| Aim of the task |
Tally the lines of the material that carry the word "agent". Give no more than the number.

Start of Data section

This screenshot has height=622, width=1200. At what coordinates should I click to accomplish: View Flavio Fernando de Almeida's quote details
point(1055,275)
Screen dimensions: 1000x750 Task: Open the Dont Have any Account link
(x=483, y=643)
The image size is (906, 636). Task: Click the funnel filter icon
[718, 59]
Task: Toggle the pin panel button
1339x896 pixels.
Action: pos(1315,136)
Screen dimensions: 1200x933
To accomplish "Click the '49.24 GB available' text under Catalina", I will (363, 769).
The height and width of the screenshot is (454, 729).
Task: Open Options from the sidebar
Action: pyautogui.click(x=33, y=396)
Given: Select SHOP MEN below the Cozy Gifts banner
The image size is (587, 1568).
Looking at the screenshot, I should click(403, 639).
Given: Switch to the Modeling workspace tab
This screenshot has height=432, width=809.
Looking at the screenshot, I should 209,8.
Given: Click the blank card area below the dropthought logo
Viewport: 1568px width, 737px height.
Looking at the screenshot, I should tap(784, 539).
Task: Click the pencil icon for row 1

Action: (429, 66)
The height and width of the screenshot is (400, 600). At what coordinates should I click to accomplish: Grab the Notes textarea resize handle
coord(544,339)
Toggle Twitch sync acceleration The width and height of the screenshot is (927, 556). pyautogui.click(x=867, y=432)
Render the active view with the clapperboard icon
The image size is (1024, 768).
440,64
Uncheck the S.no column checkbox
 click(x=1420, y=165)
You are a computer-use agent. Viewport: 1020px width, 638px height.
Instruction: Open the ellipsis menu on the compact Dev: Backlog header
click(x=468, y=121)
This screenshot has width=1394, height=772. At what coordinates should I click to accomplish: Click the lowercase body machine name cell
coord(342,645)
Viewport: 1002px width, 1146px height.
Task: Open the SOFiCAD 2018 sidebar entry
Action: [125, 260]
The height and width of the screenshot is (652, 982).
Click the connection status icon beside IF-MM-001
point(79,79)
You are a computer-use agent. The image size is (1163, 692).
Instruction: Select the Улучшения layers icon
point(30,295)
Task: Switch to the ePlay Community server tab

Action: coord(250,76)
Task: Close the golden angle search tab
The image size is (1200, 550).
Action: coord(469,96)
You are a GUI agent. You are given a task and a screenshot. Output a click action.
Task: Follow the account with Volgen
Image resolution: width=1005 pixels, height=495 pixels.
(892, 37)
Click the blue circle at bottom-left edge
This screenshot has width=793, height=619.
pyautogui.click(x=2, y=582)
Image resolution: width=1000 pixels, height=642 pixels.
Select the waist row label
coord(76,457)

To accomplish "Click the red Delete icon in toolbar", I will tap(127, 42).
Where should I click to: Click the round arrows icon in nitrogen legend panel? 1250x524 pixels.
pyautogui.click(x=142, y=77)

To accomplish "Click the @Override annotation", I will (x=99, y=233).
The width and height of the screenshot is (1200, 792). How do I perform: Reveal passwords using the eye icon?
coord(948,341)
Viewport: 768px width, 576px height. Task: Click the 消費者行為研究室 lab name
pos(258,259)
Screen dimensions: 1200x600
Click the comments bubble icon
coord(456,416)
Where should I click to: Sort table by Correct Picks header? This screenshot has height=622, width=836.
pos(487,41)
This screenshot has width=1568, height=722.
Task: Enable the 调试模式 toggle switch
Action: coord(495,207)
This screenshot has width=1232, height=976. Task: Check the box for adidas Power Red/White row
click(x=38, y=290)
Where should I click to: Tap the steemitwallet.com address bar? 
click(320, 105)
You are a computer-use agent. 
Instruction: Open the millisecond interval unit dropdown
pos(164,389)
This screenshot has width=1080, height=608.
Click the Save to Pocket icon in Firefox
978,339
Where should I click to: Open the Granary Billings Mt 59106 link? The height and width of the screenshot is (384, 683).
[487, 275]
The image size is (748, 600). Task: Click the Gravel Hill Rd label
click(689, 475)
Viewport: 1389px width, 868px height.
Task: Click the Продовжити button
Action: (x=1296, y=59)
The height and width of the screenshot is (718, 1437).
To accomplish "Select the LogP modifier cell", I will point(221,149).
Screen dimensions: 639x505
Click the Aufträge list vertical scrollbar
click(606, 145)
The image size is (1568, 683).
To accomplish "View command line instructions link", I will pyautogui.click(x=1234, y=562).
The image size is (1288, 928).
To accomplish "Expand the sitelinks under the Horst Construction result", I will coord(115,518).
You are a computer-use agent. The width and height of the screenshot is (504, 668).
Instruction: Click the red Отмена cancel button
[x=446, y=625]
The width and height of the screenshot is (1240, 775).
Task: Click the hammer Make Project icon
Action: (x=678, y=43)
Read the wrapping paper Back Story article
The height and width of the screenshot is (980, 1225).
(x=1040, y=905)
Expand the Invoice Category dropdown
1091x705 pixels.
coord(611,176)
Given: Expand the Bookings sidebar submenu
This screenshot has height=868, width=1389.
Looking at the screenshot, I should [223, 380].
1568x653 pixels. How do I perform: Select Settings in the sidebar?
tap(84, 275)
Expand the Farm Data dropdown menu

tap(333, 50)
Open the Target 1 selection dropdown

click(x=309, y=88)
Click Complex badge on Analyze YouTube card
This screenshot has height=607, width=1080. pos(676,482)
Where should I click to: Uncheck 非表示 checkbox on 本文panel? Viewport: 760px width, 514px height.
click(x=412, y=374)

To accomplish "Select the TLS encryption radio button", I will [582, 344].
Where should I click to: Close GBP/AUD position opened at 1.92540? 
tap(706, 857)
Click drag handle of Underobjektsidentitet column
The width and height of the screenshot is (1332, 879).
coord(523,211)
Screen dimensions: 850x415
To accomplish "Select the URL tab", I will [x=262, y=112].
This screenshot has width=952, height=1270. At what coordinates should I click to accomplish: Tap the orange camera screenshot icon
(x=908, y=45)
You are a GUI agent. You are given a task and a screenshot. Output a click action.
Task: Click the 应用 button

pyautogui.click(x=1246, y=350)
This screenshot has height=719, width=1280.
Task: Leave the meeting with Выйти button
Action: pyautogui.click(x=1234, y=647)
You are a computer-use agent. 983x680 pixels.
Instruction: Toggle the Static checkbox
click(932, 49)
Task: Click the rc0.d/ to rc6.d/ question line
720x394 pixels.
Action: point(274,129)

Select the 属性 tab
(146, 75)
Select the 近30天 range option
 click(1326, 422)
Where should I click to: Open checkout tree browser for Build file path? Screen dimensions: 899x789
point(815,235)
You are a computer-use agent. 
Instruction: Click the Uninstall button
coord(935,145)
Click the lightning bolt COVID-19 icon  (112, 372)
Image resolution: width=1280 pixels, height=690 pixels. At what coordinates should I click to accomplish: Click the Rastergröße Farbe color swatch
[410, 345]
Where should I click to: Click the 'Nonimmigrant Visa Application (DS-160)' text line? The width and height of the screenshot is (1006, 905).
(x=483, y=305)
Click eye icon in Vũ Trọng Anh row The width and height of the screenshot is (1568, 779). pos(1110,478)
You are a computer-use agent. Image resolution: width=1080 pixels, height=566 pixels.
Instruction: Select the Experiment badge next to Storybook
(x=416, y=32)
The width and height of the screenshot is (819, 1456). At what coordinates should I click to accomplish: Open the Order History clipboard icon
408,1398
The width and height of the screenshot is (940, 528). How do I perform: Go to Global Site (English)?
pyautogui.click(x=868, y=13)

End of Data section

| Written solution |
9